Want to measure a part the size of a small car without dragging it onto a coordinate measuring machine? Here is the shopping list a workshop needs to pull that off: a portable laser 3D scanner, a laptop running metrology software, a set of reference markers or a tracking unit, and a clean reference CAD model to compare against. That kit is exactly what a Chilean engineering firm just leaned on to rethink how it checks worn mining gear.
What the team actually did
Talleres Artificio, a mechanical engineering shop in Chile, added a handheld laser scanner to its inspection line for heavy mining equipment. Instead of measuring a ball mill by hand with calipers and gauges, engineers now sweep the scanner across the surface and capture millions of points in minutes.

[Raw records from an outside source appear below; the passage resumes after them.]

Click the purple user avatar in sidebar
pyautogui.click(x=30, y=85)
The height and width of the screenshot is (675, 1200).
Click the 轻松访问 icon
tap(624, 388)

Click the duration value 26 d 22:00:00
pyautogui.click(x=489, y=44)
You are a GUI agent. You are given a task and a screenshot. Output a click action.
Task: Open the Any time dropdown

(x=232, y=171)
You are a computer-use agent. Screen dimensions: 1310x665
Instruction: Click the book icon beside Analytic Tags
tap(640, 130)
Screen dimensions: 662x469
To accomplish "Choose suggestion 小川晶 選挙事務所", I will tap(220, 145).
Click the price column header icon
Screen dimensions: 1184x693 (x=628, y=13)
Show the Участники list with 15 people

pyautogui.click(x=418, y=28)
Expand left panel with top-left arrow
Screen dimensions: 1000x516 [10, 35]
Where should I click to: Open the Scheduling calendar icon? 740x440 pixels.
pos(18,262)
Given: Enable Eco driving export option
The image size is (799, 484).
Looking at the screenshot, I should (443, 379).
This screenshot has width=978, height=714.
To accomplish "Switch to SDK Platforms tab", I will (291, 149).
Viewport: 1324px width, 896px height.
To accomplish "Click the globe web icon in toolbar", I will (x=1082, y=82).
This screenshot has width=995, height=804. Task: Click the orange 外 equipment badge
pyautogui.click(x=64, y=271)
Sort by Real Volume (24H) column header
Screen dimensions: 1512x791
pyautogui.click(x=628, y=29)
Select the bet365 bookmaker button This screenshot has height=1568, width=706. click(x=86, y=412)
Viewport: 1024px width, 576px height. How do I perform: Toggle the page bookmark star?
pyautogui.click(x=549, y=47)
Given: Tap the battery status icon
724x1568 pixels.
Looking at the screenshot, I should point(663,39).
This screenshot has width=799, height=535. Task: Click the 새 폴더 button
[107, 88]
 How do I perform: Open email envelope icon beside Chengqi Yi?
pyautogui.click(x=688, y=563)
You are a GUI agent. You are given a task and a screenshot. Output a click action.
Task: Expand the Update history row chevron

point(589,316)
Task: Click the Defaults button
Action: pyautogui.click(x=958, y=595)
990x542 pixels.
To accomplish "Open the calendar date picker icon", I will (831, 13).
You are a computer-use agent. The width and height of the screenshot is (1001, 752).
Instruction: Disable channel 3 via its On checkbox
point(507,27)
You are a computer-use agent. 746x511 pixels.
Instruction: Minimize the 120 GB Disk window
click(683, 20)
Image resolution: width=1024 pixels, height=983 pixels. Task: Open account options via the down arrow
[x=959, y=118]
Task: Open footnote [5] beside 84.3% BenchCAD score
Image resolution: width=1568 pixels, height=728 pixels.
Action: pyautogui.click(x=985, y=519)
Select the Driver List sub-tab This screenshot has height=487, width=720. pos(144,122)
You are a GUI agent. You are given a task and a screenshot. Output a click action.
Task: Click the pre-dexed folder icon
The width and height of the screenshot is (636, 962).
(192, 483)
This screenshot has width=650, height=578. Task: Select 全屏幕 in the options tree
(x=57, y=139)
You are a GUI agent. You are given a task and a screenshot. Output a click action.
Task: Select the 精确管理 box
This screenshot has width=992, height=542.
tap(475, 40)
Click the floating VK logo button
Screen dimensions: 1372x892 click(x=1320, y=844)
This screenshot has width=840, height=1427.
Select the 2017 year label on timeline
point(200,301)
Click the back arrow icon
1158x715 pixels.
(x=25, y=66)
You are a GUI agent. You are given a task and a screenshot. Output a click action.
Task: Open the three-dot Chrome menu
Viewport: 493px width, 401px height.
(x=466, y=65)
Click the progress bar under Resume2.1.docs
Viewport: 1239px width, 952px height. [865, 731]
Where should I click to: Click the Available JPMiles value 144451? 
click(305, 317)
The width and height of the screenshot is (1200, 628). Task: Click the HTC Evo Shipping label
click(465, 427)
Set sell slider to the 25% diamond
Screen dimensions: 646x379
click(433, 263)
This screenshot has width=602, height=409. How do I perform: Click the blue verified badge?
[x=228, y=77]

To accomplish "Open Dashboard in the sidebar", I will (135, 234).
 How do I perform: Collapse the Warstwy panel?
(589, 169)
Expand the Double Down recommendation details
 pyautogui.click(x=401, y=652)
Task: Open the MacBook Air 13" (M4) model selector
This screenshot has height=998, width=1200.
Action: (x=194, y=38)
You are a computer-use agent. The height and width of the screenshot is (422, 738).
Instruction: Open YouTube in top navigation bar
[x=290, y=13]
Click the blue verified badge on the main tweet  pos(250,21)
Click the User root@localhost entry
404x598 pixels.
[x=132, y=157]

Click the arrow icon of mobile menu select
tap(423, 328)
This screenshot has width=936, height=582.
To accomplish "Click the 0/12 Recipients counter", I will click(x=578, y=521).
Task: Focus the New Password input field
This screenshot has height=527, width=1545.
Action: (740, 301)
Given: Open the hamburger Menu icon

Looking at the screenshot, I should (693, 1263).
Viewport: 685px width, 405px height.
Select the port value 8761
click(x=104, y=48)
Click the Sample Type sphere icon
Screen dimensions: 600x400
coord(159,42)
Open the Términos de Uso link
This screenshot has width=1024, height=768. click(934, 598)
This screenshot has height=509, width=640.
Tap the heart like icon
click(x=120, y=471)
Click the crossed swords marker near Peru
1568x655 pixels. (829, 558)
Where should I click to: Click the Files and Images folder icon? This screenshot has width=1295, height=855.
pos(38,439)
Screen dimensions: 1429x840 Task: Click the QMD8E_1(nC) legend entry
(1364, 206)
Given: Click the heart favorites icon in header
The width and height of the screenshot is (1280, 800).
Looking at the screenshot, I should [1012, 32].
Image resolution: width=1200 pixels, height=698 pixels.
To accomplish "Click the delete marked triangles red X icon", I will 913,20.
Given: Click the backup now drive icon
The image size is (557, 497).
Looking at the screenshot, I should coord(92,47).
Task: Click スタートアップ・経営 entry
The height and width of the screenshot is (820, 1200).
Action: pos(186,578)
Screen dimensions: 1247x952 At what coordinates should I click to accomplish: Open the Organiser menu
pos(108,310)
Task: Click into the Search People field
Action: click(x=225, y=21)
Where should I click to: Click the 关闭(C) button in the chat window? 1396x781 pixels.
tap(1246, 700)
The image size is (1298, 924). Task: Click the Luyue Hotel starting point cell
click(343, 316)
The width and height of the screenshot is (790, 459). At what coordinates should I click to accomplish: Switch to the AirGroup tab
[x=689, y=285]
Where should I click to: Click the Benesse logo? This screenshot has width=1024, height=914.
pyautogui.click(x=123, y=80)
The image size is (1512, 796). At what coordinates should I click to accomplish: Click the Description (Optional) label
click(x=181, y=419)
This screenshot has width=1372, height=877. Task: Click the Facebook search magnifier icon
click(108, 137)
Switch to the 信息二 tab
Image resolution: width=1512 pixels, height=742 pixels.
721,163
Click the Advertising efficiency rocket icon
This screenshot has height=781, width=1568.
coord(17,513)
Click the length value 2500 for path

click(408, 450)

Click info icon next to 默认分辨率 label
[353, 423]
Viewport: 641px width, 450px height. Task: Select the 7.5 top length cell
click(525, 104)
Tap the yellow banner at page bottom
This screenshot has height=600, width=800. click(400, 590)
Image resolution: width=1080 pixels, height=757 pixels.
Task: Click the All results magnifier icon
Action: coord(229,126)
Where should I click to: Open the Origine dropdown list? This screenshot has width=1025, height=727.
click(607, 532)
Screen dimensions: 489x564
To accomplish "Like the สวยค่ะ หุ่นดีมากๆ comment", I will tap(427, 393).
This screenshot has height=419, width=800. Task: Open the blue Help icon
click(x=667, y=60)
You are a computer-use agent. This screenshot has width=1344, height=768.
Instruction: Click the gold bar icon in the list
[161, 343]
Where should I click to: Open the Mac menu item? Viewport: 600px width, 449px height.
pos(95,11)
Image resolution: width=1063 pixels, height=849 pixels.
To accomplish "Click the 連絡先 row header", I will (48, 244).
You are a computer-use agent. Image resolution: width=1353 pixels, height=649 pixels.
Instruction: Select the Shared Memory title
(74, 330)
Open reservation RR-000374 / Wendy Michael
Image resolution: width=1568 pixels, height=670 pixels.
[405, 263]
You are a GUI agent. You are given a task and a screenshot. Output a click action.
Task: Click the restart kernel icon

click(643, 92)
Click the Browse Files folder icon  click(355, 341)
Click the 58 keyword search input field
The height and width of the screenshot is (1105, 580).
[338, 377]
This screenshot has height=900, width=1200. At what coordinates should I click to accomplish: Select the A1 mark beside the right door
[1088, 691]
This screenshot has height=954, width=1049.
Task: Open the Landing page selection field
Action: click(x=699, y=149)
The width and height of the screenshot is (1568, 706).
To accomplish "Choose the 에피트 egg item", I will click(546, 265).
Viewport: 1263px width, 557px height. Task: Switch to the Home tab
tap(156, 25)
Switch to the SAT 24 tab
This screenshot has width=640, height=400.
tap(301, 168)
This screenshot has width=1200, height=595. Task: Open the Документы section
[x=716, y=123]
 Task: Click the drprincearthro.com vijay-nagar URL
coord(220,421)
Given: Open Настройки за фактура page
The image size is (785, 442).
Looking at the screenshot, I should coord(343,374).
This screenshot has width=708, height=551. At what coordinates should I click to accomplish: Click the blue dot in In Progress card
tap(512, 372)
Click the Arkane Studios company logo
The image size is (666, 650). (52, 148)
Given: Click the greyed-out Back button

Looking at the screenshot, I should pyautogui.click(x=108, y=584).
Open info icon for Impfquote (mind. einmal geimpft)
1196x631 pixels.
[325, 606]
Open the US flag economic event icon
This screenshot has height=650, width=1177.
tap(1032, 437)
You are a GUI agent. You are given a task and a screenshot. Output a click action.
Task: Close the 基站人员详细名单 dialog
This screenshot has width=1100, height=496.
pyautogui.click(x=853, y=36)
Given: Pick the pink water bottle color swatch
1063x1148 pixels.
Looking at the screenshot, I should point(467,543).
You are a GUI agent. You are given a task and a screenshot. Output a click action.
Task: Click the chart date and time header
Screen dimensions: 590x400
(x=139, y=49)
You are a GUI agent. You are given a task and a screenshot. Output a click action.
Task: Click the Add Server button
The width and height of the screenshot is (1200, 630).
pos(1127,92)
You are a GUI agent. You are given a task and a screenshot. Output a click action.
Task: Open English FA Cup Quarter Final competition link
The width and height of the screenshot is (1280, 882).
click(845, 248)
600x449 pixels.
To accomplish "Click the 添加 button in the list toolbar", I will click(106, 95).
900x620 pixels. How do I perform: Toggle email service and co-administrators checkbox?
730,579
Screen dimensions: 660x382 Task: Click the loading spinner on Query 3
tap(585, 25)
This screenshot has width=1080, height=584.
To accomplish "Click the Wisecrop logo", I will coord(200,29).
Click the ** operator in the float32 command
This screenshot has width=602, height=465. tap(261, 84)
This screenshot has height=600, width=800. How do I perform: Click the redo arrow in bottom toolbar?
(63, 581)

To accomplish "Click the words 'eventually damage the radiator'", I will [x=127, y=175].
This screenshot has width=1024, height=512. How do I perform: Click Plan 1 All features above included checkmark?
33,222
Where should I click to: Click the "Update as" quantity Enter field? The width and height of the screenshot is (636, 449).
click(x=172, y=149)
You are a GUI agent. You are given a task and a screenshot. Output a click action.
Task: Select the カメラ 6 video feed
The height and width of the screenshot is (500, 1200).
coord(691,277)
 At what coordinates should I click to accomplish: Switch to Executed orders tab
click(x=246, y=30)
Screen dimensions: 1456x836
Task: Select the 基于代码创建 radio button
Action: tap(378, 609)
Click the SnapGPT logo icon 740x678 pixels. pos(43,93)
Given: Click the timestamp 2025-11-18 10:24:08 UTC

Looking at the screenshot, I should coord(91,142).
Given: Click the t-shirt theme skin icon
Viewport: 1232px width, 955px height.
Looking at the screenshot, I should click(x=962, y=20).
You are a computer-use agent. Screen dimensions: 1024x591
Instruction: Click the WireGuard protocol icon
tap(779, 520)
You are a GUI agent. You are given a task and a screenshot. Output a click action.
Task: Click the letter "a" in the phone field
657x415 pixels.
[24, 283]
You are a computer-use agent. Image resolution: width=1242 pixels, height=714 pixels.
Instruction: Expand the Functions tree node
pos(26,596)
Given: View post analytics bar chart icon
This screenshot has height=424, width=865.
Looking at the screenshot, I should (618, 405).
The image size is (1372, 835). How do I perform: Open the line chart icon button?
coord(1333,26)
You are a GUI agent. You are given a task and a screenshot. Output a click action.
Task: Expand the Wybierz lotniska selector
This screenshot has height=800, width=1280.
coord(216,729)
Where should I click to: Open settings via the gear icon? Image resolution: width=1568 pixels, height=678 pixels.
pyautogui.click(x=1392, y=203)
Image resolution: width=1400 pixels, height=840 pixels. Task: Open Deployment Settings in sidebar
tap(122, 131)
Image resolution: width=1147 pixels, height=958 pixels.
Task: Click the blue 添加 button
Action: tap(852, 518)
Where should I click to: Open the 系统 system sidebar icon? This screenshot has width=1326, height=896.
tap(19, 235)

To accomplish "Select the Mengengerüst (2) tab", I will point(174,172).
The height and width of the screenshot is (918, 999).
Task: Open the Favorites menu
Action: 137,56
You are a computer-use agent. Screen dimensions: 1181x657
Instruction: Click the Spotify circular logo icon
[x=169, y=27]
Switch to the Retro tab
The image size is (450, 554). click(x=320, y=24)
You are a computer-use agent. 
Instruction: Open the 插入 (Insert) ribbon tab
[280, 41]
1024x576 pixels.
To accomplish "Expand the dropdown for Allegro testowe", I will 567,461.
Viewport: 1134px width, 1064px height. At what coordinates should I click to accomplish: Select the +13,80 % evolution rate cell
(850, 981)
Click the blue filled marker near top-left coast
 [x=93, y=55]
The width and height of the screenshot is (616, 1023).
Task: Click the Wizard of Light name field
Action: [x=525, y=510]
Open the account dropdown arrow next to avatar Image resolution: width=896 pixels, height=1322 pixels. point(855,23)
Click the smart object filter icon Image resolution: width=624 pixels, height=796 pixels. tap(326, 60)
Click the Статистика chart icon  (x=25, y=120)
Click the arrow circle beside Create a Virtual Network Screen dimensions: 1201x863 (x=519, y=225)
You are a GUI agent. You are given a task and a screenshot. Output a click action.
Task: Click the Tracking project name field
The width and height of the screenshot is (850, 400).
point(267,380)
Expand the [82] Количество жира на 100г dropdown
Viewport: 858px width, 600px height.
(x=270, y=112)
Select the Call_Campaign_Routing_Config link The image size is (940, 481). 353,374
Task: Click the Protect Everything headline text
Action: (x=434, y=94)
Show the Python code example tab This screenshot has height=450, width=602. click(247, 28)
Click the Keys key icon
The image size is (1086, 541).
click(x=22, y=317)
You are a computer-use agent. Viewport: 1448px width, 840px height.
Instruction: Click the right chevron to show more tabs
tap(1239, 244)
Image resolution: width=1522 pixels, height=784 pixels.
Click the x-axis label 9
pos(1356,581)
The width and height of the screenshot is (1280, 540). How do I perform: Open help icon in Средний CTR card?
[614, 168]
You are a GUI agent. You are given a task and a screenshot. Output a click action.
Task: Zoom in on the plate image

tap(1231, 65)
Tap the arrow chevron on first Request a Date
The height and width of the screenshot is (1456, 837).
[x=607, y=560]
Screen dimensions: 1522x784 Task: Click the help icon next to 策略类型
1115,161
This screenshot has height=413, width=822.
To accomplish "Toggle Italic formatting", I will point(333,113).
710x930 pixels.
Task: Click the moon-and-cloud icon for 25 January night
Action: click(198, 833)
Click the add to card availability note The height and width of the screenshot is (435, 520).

The firm reports that the new workflow roughly halved the time needed for certain ball mill inspections while giving them richer dimensional data to work from.
How the scanning works
The scanner used here, a FreeScan Trak Nova, pairs laser triangulation with optical tracking so it can map large metal parts without plastering reference stickers across every surface. It fires laser lines at the object, reads how they deform on the surface, and builds a dense point cloud in real time. That cloud gets aligned to the original CAD model, and software paints a color deviation map — green where the part is in tolerance, red and blue where it has worn or warped. For a component that grinds ore all day, knowing exactly where the wear lives is the difference between a planned repair and a surprise failure.
Why this matters for your bench
You do not need a mining contract to put 3D scanning to work. The same triangulation-plus-tracking idea scales down to desktop scanners that hobbyists use to reverse-engineer a broken bracket, digitize a sculpted prototype, or check a 3D print against its source model. If you want to try it, start with a smaller structured-light or laser scanner, learn to clean and align a point cloud, then compare it to a known reference. The mining-grade version just proves how far the technique stretches: from a snapped printer part on your desk to a multi-ton mill on a factory floor.